Em casa, conversando com amigos e familiares até dá para manter um papo chororô ou falar sobre temas pessoais. Não que os parentes gostem desse tipo de ladainha, mas como são próximos fingem estar interessados e toleram a chateação. Nessas situações o risco para a imagem é quase zero.

Já não se pode dizer o mesmo sobre a consequência desse tipo de conversa na vida corporativa. No ambiente profissional há uma linha amarela que limita a liberdade de expressão. O jeito de falar pode determinar os rumos da carreira e estabelecer quais as perspectivas de progresso.

Vamos analisar alguns comportamentos que se tornam repetitivos e devem ser evitados para que você possa ampliar suas chances de crescimento profissional. Não são regras inflexíveis, mas ajudam a refletir sobre a conduta mais conveniente quando o assunto é comunicação.

Oh, Deus, oh, vida. Quantas pessoas você conhece que se habituaram tanto a reclamar da vida que, antes mesmo de se perguntar “como vai?”, já se sabe qual será a resposta: “Está tudo cada vez mais difícil; estou trabalhando demais; pareço um condenado (essa parte da resposta é que não consigo entender - condenado onde?).

E não para por aí. Estou sempre correndo; não tenho tempo nem para respirar; tudo de ruim acontece comigo; a vida tem sido uma madrasta. E o mais interessante da história é que são sempre as mesmas pessoas. Com a mesma forma lamuriosa de expressar sua história e de encarar a vida.

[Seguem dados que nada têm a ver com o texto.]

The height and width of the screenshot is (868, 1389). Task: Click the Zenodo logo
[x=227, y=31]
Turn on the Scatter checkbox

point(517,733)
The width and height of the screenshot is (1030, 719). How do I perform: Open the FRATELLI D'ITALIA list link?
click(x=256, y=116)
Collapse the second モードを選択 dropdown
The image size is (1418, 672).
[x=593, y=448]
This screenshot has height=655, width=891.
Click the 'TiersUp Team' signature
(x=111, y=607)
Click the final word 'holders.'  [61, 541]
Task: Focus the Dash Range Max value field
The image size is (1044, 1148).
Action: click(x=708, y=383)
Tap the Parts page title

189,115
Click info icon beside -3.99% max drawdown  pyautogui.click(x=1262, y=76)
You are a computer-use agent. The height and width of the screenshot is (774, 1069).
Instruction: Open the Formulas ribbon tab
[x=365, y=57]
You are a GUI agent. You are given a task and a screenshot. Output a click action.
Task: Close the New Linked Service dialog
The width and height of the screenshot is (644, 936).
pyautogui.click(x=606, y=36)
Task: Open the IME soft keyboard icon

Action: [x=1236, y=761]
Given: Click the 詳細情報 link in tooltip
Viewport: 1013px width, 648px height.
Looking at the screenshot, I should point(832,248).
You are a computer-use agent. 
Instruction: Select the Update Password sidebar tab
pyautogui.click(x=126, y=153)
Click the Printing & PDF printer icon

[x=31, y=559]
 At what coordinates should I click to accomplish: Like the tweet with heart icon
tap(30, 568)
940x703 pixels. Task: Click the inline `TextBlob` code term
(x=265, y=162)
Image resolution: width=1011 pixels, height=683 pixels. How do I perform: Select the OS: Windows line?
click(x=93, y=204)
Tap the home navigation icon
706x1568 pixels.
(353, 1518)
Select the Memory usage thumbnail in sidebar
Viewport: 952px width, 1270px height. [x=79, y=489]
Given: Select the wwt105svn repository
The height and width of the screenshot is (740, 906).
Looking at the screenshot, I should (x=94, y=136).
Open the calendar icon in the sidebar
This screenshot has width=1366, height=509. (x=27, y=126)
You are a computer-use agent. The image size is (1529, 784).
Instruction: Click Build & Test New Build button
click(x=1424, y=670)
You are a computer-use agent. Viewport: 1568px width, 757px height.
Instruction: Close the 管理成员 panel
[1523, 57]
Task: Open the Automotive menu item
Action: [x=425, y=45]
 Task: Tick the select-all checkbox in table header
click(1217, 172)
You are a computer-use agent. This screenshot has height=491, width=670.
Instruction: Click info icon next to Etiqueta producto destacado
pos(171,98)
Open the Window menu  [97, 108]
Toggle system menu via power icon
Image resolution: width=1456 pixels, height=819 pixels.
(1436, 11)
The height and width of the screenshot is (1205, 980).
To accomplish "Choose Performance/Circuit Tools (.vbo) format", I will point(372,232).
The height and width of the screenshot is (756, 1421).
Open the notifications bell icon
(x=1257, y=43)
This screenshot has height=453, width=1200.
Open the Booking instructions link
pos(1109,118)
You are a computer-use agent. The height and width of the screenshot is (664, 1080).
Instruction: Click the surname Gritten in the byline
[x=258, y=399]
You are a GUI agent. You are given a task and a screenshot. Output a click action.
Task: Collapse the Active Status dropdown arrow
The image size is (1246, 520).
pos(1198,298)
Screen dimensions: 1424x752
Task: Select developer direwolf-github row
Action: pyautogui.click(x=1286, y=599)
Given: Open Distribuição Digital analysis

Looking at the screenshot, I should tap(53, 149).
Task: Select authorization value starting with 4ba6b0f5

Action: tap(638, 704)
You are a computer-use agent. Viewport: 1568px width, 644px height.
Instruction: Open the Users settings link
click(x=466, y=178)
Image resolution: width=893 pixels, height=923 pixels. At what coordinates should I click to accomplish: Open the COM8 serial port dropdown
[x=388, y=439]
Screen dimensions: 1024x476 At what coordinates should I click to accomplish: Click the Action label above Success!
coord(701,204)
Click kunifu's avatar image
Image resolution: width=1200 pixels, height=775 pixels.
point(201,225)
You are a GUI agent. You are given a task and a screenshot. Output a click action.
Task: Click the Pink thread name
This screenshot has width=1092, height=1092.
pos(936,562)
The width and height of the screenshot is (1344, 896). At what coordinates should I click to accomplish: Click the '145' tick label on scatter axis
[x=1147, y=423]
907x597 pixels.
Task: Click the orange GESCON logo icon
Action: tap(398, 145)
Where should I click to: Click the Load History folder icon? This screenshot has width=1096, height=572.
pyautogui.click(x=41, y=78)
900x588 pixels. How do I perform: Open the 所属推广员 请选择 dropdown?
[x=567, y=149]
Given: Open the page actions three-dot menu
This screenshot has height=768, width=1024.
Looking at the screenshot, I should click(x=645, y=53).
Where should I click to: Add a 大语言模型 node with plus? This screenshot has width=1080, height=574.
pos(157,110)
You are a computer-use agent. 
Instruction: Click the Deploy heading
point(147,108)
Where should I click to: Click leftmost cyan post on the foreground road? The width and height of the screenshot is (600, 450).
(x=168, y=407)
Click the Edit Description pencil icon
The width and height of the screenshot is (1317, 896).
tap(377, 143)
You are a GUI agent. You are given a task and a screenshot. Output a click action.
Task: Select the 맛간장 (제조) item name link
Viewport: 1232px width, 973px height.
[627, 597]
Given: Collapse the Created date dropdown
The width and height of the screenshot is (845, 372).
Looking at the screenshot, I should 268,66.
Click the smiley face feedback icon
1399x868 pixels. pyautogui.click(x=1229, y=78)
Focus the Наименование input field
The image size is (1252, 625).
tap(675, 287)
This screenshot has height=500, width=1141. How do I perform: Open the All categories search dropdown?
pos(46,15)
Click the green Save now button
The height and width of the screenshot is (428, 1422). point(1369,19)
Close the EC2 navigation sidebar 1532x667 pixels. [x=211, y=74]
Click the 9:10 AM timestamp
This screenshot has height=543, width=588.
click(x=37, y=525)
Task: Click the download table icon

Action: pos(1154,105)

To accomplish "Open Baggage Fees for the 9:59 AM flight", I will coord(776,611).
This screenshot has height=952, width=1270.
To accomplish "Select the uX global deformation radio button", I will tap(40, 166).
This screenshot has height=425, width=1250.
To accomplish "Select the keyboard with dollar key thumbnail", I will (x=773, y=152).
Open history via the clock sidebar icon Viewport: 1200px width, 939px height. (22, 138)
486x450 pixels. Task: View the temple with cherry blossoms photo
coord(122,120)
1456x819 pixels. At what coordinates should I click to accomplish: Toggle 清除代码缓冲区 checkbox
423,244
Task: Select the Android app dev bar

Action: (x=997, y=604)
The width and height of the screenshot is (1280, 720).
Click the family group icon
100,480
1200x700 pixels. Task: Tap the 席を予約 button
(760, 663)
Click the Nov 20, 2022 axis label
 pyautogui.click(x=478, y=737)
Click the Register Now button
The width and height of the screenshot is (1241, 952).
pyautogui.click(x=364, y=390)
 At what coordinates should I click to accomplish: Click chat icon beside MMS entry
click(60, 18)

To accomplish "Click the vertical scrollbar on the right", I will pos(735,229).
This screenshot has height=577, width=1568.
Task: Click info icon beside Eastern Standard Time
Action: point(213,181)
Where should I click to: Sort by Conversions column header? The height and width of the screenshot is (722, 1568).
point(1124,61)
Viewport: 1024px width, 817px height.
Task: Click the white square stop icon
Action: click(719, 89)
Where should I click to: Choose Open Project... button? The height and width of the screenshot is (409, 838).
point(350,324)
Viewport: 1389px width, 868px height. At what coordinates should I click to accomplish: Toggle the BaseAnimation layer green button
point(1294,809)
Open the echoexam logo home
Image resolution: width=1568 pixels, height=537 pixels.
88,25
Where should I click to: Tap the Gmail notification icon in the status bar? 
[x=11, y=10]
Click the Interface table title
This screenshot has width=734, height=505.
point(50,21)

Se você entrar nesse alçapão, especialmente no relacionamento profissional, esteja preparado para se livrar dele. Mude sua maneira de falar e adote uma postura diferente. Veja a vida por outros ângulos e reflita se é verdade mesmo que os fatos ocorrem sempre da mesma maneira.

Se for sincero com você mesmo, verá que sua história e a maneira de falar da vida poderá ser modificada. E se quiser dar uma reclamada de vez em quando vá em frente, que ninguém é de ferro. Deixe para resmungar, entretanto, no aconchego do lar, onde poderá encontrar colo para seus desassossegos.

No fim tudo vai dar certo. Por mais animadora que seja essa expressão, em determinadas circunstâncias mais atrapalha do que ajuda. Você ali com aquele problema de tirar o sono e sair da mesa sem tocar no prato de comida e chega aquele tomado pelo complexo de eterna Poliana dizendo: “No fim tudo vai dar certo”.

Ele não sabe bem qual é o assunto e muito menos o que efetivamente nos preocupa. Mas, acostumou-se tanto a dizer que no fim tudo vai dar certo, que essa será sempre a sua mensagem, independentemente do assunto tratado e do tamanho do problema que precisa ser resolvido.

Se no dia a dia da vida corporativa você tropeçar nessa outra armadilha, reflita sobre a possibilidade de poder se inteirar mais do assunto antes de fazer sua profecia. Talvez descubra que naquele determinado momento o comentário mais apropriado seria: “Rapaz, que problemão! Eu na sua pele não saberia nem por onde começar”.

Você poderia dizer: mas você não está se esquecendo da importância do otimismo? Não, não estou fazendo culto ao pessimismo, só estou pedindo para refletir sobre a inadequação desse otimismo automático, vazio, sem respaldo, desenvolvido pela força do hábito, que nos escraviza e nos obriga a adotar sempre o mesmo discurso.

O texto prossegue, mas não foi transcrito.